══ MATERIALS PROVIDED

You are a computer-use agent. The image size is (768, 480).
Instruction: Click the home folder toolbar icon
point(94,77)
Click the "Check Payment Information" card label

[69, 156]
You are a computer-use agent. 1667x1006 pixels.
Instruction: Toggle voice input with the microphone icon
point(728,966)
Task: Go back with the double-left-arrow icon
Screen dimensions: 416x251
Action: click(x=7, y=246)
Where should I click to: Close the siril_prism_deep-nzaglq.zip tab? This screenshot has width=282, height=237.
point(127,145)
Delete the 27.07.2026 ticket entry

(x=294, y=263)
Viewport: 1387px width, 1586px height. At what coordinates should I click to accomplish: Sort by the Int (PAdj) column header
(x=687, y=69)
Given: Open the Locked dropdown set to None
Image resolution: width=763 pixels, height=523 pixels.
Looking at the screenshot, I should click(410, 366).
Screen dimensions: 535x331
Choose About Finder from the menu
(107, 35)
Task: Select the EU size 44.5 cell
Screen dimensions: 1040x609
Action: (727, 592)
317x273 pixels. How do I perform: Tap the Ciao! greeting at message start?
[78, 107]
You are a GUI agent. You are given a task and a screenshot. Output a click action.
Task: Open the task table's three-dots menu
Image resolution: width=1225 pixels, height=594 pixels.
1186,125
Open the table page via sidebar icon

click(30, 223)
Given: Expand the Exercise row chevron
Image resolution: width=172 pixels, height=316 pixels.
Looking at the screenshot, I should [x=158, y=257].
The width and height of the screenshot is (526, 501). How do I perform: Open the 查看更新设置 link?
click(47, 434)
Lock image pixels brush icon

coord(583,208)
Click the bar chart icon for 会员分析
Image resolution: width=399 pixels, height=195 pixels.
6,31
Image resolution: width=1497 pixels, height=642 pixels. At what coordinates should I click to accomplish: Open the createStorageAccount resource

════

* **WORK TASK**: Output the material again, line for line.

* **TASK OUTPUT**:
You are a computer-use agent. The image size is (768, 480).
Instruction: Click the home folder toolbar icon
point(94,77)
Click the "Check Payment Information" card label

[69, 156]
You are a computer-use agent. 1667x1006 pixels.
Instruction: Toggle voice input with the microphone icon
point(728,966)
Task: Go back with the double-left-arrow icon
Screen dimensions: 416x251
Action: click(x=7, y=246)
Where should I click to: Close the siril_prism_deep-nzaglq.zip tab? This screenshot has width=282, height=237.
point(127,145)
Delete the 27.07.2026 ticket entry

(x=294, y=263)
Viewport: 1387px width, 1586px height. At what coordinates should I click to accomplish: Sort by the Int (PAdj) column header
(x=687, y=69)
Given: Open the Locked dropdown set to None
Image resolution: width=763 pixels, height=523 pixels.
Looking at the screenshot, I should click(410, 366).
Screen dimensions: 535x331
Choose About Finder from the menu
(107, 35)
Task: Select the EU size 44.5 cell
Screen dimensions: 1040x609
Action: (727, 592)
317x273 pixels. How do I perform: Tap the Ciao! greeting at message start?
[78, 107]
You are a GUI agent. You are given a task and a screenshot. Output a click action.
Task: Open the task table's three-dots menu
Image resolution: width=1225 pixels, height=594 pixels.
1186,125
Open the table page via sidebar icon

click(30, 223)
Given: Expand the Exercise row chevron
Image resolution: width=172 pixels, height=316 pixels.
Looking at the screenshot, I should [x=158, y=257].
The width and height of the screenshot is (526, 501). How do I perform: Open the 查看更新设置 link?
click(47, 434)
Lock image pixels brush icon

coord(583,208)
Click the bar chart icon for 会员分析
Image resolution: width=399 pixels, height=195 pixels.
6,31
Image resolution: width=1497 pixels, height=642 pixels. At what coordinates should I click to accomplish: Open the createStorageAccount resource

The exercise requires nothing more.